#### OBJECTIF DE LA TÂCHE
Reprenez le texte sur les sculptures céramiques de Gauguin à la suite de sa dernière phrase et poursuivez-le.

#### TEXTE SOURCE
§ §

Les sculptures céramiques de Gauguin
De nombreuses "sculptures céramiques", terme inventé par l'artiste, sont présentes dans le parcours du Grand Palais.
Gauguin est fasciné par le grès, un matériau modeste transfiguré par l’opération de la cuisson qu’il assimile au feu de l’enfer. Cette image l’amène à créer des formes parfois inquiétantes et toujours polysémiques. Des techniques variées (décors modelés, incisés, aux oxydes métalliques, à l’engobe, glaçures diverses, rehauts dorés) développent ainsi des niveaux de lecture complexes. D’un profil à l’autre, l’objet prend vie, tantôt homme, tantôt monstre.
Le vase ci-dessus numérisé en 3D par l'agence photographique de la Rmn-GP représente simultanément une souche d’arbre et une face humaine, tandis qu’une branche sortant de l’arrière se termine par deux visages féminins. Cet objet montre que Gauguin concevait ses céramiques selon un processus biologique de croissance, conformément à son idée selon laquelle les artistes sont des « élus » de la nature oeuvrant à une « continuation de création ».

§ §

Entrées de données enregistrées
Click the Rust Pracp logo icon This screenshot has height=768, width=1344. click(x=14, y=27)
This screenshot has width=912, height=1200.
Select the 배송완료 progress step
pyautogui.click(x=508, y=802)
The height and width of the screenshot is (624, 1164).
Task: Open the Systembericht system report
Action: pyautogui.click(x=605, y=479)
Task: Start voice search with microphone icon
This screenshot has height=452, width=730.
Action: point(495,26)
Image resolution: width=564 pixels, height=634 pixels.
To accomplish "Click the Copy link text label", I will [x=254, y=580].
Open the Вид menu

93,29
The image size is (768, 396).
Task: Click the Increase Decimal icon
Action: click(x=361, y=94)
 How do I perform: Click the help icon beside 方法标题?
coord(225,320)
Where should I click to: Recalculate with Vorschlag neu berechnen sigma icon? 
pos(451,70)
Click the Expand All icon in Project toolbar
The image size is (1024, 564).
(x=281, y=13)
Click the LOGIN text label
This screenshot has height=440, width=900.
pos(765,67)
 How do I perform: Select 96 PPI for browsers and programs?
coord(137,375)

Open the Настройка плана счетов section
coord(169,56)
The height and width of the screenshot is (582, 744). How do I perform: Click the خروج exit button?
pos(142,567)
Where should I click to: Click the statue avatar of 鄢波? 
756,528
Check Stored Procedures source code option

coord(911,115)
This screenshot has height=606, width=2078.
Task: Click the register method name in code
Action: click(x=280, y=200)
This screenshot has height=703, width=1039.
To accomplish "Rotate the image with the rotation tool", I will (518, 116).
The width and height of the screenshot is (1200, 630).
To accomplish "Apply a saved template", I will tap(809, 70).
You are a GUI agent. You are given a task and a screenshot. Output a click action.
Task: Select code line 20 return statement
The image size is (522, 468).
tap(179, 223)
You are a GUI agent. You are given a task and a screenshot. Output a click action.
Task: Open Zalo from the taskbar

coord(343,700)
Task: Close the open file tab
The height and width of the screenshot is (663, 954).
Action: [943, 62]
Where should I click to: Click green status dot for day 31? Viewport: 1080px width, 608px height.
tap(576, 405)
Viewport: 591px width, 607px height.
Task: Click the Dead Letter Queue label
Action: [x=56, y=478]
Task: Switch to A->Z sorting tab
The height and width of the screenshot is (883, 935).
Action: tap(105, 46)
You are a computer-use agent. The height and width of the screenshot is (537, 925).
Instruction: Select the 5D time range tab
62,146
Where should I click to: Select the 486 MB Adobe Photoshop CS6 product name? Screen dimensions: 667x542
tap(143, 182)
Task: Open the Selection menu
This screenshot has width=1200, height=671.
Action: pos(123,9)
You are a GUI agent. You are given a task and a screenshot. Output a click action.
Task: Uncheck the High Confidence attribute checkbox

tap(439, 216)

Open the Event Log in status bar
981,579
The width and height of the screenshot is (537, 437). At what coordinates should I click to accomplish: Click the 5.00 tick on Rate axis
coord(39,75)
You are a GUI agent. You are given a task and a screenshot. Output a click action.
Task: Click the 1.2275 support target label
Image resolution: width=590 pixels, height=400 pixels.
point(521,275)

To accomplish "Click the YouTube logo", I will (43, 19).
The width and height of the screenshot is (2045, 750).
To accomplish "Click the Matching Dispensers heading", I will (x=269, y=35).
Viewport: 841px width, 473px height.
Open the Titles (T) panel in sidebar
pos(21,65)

§ §

#### RÉPONSE À LA TÂCHE
L’étude des céramiques en grès de Gauguin révèle un travail fondamentalement expérimental, dans les formes choisies comme dans le champ de la technique. Nombre d’entre elles présentent une forme creuse – vase, pot… – réalisée en plaçant une main à l’intérieur de l’objet pour éviter toute déformation et en ajoutant de l’autre des éléments décoratifs et des personnages sur l’extérieur. Cette méthode de travail expliquerait en partie l’ouverture irrégulière en forme de V pratiquée au revers d’Oviri, permettant à Gauguin d’atteindre le fond en passant sa main à l’intérieur. Souvent, les ajouts plastiques présentent des défauts d’application – fissures de cuisson sur leurs pourtours – et, pour le Pot anthropomorphe, certains ne semblent pas avoir tenu au moment de la cuisson, laissant ainsi visibles des zones d’arrachement en partie inférieure. Pourtant, ces défauts révélés à la sortie du four ne semblent pas avoir été rédhibitoires aux yeux de Gauguin.